- Supreme Court of Canada

Hearing: December 12, 1991 Judgment: July 9, 1992
- Citations: 1992 CanLII 74 (SCC), [1992] 2 SCR 679

Court membership
- Chief Justice: Antonio Lamer Puisne Justices: Gérard La Forest, Claire L'Heureux-Dubé, John Sopinka, Charles Gonthier, Peter Cory, Beverley McLachlin, William Stevenson, Frank Iacobucci

Reasons given

= Schachter v Canada =

Judgement of the Supreme Court of Canada

Schachter v. Canada [1992] 2 S.C.R. 679 is the leading Supreme Court of Canada (SCC) decision on the remedy provisions in sections 24(1) of the Charter of Rights and Freedoms and 52(1) of the Constitution Act, 1982. The SCC provides a list of remedies available under each section.

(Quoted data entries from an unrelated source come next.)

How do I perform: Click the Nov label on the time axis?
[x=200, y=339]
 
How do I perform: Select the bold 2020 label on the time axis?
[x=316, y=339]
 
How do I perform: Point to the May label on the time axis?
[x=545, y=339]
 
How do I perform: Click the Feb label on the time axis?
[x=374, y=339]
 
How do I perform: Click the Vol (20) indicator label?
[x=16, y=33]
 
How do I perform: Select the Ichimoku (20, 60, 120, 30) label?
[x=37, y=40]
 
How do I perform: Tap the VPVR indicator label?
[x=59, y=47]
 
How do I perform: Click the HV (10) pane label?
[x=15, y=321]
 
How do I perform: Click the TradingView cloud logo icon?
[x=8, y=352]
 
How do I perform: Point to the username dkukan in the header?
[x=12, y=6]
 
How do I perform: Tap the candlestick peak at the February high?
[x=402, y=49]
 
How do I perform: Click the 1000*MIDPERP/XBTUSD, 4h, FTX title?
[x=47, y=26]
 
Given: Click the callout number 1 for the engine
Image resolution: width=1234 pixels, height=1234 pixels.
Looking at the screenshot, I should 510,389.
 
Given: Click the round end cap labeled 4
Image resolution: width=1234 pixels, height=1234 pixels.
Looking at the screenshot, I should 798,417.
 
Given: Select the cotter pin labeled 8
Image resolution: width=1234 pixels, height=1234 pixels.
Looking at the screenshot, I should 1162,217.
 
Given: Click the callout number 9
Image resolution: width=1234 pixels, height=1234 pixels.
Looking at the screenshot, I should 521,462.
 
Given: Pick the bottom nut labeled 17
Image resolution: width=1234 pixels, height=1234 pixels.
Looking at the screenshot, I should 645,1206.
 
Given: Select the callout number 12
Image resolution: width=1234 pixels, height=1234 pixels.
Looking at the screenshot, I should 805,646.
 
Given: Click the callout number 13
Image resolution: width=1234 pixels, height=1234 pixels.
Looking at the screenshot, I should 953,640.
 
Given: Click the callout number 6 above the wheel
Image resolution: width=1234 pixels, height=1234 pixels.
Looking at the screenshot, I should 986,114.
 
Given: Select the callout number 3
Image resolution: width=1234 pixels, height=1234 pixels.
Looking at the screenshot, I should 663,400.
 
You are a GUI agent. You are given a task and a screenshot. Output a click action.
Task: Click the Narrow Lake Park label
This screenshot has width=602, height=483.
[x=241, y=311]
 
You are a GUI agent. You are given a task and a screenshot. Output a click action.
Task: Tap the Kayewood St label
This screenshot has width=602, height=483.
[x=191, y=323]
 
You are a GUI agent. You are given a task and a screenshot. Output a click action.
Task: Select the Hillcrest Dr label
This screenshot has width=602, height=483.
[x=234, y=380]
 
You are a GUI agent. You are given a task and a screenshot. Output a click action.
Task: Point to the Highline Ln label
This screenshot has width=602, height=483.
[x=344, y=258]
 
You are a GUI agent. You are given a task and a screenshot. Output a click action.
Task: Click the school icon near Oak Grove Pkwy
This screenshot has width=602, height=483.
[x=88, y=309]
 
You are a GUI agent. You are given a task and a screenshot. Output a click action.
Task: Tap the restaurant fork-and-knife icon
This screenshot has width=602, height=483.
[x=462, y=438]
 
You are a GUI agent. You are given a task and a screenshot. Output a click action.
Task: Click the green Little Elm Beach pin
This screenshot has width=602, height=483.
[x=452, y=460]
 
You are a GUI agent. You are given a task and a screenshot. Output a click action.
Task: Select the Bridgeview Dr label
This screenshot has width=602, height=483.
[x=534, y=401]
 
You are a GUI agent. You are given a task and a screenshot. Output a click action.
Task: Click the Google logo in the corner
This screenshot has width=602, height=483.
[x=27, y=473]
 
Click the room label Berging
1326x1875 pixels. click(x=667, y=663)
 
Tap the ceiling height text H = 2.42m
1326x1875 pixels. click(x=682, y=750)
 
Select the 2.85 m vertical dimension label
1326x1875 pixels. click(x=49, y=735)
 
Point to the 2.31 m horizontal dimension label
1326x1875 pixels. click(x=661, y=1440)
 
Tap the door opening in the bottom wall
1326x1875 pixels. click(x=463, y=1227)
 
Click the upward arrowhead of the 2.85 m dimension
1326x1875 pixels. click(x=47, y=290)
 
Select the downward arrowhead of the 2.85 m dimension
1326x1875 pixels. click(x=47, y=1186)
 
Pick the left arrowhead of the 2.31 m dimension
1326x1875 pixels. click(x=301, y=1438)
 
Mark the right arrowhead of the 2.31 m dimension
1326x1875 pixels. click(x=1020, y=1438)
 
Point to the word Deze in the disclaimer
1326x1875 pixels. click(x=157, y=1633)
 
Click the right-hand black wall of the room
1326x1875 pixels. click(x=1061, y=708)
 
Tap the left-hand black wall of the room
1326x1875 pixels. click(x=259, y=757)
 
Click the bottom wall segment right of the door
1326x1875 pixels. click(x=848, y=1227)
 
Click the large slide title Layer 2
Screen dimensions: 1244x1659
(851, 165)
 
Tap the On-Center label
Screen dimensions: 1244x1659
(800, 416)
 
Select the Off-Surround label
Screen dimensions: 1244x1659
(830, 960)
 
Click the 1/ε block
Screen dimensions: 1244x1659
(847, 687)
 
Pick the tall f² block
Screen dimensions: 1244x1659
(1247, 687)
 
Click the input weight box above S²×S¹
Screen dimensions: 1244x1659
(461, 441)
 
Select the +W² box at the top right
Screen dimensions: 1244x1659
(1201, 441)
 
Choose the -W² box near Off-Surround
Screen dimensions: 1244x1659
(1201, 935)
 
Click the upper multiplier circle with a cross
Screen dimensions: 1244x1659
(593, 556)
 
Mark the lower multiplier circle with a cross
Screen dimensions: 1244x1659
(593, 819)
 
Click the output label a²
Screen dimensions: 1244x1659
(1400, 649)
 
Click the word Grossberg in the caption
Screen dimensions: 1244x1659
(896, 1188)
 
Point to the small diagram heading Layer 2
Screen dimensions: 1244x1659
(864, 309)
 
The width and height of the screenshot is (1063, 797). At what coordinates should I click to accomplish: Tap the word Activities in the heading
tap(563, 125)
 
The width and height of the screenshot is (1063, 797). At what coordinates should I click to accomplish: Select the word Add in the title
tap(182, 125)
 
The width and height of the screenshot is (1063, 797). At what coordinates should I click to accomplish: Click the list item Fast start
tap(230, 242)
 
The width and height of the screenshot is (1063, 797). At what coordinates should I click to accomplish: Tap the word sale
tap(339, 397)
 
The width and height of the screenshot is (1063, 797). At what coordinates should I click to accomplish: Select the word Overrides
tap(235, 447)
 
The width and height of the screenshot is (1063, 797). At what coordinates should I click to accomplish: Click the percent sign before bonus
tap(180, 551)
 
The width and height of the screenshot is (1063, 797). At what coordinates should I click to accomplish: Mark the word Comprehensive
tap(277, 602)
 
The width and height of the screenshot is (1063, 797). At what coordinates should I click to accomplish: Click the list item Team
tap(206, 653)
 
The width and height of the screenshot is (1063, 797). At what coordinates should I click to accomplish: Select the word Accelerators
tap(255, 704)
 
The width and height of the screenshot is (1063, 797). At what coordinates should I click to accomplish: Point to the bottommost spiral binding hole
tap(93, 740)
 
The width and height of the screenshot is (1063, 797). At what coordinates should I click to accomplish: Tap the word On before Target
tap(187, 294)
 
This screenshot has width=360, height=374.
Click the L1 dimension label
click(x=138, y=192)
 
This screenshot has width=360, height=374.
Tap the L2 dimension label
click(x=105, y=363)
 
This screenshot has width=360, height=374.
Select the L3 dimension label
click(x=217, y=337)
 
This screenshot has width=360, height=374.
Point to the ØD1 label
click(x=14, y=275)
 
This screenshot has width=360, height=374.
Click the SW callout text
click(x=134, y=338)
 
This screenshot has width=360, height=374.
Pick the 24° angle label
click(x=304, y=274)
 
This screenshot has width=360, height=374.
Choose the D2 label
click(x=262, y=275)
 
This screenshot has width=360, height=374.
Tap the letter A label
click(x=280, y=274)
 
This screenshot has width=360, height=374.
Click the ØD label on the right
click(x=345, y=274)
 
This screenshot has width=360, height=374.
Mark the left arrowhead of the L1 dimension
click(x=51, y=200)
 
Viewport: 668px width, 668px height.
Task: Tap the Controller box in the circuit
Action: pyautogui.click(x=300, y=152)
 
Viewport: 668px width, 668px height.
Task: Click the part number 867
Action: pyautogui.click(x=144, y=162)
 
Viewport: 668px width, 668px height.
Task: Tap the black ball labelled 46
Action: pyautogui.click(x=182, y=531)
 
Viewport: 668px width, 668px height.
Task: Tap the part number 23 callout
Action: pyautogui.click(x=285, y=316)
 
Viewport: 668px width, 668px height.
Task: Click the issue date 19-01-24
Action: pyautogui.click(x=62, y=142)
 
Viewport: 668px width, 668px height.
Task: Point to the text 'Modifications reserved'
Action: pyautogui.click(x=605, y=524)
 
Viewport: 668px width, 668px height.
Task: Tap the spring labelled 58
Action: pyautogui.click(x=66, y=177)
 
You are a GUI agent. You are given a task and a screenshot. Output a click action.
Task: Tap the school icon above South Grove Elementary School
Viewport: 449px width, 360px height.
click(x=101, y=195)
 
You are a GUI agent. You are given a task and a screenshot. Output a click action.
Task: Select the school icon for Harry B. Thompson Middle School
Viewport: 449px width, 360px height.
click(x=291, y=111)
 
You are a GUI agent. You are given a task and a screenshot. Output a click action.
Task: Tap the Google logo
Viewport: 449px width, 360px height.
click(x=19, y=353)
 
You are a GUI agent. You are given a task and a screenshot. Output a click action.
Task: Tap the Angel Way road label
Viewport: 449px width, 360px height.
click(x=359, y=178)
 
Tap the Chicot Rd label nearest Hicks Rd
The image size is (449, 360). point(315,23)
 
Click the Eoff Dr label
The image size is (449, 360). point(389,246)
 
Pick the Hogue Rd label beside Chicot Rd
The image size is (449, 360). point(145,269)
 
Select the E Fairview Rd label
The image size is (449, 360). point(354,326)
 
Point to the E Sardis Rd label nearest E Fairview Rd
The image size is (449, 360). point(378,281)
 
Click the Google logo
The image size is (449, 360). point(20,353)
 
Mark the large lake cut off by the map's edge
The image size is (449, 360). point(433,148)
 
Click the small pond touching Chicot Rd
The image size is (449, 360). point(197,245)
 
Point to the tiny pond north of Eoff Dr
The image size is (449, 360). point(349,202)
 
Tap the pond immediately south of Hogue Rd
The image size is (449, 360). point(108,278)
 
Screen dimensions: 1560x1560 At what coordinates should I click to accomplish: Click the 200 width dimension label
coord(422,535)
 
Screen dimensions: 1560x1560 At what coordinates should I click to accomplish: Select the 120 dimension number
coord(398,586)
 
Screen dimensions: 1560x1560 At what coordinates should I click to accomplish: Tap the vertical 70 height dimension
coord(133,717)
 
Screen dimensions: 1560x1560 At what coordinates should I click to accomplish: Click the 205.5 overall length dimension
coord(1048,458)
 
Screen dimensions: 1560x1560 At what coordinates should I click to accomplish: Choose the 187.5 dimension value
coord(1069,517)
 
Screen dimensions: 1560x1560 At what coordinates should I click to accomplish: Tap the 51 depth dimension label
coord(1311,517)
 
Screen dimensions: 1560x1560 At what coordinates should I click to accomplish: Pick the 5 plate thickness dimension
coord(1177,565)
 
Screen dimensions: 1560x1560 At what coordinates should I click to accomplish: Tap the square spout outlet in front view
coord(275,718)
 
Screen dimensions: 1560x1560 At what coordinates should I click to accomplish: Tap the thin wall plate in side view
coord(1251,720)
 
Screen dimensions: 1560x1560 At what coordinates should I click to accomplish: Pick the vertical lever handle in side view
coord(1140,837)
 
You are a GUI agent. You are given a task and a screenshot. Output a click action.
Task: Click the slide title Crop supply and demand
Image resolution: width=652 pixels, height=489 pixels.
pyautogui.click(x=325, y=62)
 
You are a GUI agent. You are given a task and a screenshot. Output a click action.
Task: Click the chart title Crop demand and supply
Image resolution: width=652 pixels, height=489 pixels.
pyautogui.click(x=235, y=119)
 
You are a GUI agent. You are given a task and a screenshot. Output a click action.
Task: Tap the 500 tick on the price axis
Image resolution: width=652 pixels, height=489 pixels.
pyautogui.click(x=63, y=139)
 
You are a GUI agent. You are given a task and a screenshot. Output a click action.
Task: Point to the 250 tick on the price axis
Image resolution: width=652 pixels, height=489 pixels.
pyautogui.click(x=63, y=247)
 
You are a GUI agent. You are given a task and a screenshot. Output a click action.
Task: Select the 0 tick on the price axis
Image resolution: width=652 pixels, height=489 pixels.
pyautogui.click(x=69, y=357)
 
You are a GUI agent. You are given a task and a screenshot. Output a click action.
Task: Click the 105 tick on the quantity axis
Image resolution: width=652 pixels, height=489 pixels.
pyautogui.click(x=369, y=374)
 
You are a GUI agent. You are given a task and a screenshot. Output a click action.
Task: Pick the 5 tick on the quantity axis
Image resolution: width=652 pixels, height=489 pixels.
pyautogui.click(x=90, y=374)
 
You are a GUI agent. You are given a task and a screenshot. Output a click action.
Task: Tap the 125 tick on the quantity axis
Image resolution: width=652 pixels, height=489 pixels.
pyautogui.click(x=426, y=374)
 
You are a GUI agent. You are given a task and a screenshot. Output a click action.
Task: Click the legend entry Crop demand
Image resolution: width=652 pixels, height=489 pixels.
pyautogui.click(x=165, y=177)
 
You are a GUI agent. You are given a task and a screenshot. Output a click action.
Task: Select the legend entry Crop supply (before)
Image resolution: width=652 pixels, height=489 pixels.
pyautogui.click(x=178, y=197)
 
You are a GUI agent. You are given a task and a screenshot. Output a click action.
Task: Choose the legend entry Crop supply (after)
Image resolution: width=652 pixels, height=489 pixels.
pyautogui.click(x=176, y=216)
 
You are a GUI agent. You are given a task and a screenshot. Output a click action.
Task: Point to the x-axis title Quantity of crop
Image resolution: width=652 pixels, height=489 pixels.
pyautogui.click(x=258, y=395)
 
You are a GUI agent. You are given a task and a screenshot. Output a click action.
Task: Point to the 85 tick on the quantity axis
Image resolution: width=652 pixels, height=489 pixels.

Under section 52(1), the impugned law may be subject to any number of remedies: the law may be struck down completely, it may be suspended until remedied by the legislature, it may be read down to avoid the violation, an omission may be read into the law, or the impugned provision may be severed.

Under section 24(1), the victim of the impugned law may apply for either a constitutional exemption, an injunction, or damages.